O monstro, em vez da disciplina das instituições, passou a ser conduzido pelo boi-guia, aquele que fica na frente da manada liderando o estouro. E a função de boi guia entregue ao mais despreparado e desequilibrado presidente da República da história.
O primeiro passo é identificar os personagens do jogo, que podem ser divididos em dois grupos: os protagonistas políticos e os poderes-sombra disputando o controle da opinião pública.
Peça 1 – o monstro opinião pública
A peça principal a ser conquistada é a opinião pública. Desde a consolidação da comunicação de massa, ainda no século 19, é o monstro irracional, que se move de acordo com instintos primários, de sobrevivência econômica ou de manutenção de status social. Por isso, será tratada neste artigo como o monstro.
A maneira que as democracias encontraram para domar o monstro foi através dos mecanismos institucionais da democracia representativa, os Três Poderes – Executivo, Legislativo e Judiciário – e a mídia, como quarto poder, sendo supostamente os representantes da opinião pública.
Nas democracias ocidentais, os grupos de mídia se tornaram os mais influentes agentes políticos do século 20, mais que as religiões, os partidos políticos e os sindicatos. E a informação de massa foi elemento central para, nos pós-guerra, domar e conduzir o monstro de acordo com seus propósitos ideológicos e comerciais.
O monstro foi mantido sob controle com os seguintes recursos amenizadores de pressão social:
* A inclusão política, lenta, gradual e sob controle, das diversas minorias.
* Alternância política entre partidos orbitando em torno do centro, da social democracia ao neoliberalismo. No caso brasileiro, a socialdemocracia passou a ser representada pelo PT, que conseguiu canalizar para o jogo político as demandas de movimentos sociais organizados. E o mercado, pelo PSDB durante algum tempo temperando suas demandas com o padrão social tipo Ruth Cardoso.
* O Supremo Tribunal Federal (STF) vendendo a ideia de agente neutralizador de tentativas de um poder avançar sobre o outro.

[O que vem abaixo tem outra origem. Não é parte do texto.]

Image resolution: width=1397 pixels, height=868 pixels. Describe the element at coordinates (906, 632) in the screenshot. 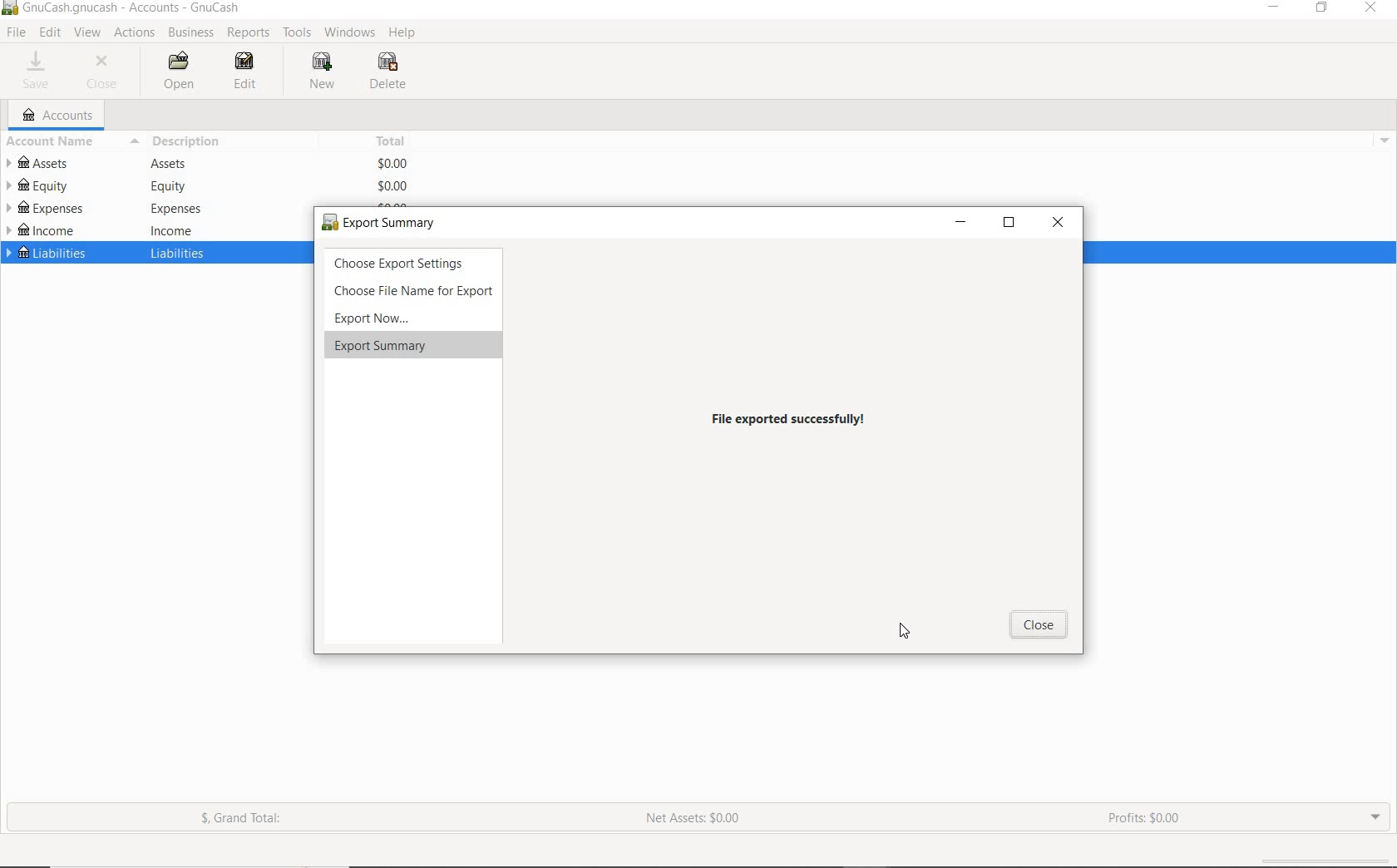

* Outros poderes, como o finado Ministério Público Federal e a vibrante Advocacia Pública assumindo o papel de defensores dos direitos difusos da sociedade.
* A imprensa, organizando o discurso político com viés altamente pró-mercado, mas, de qualquer modo, se tornando um balizador das discussões, mantendo sob controle as expectativas do monstro. Isso pelo menos até o infausto ano de 2005, quando passou recorrer ao jornalismo de guerra, versão impressa do direito penal do inimigo.
Aí houve o esgotamento do modelo político. O PT perdeu gradativamente o dinamismo que demonstrou no período da crise de 2008, mas a aliança PSDB-mídia-mercado não logrou se apresentar como alternativa. Decidiu-se, então, recorrer ao monstro, já meio desperto depois das gritarias de 2013. E tirou-se da gaveta a velha bandeira da anticorrupção seletiva.
A luta anticorrupção foi transformada em instrumento ideológico, tendo como objetivo explícito afastar o PT do jogo político e revogar a Constituição de 1988. Isso estava nítido no ativismo judiciário pregado anteriormente pelo Ministro Luis Roberto Barroso e, depois, já na fase Lava Jato, nas catilinárias contra a legislação trabalhista e em defesa do “estado enxuto”. E ficou mais nítido no envolvimento direto de procuradores e do então juiz Sérgio Moro no processo eleitoral de 2018.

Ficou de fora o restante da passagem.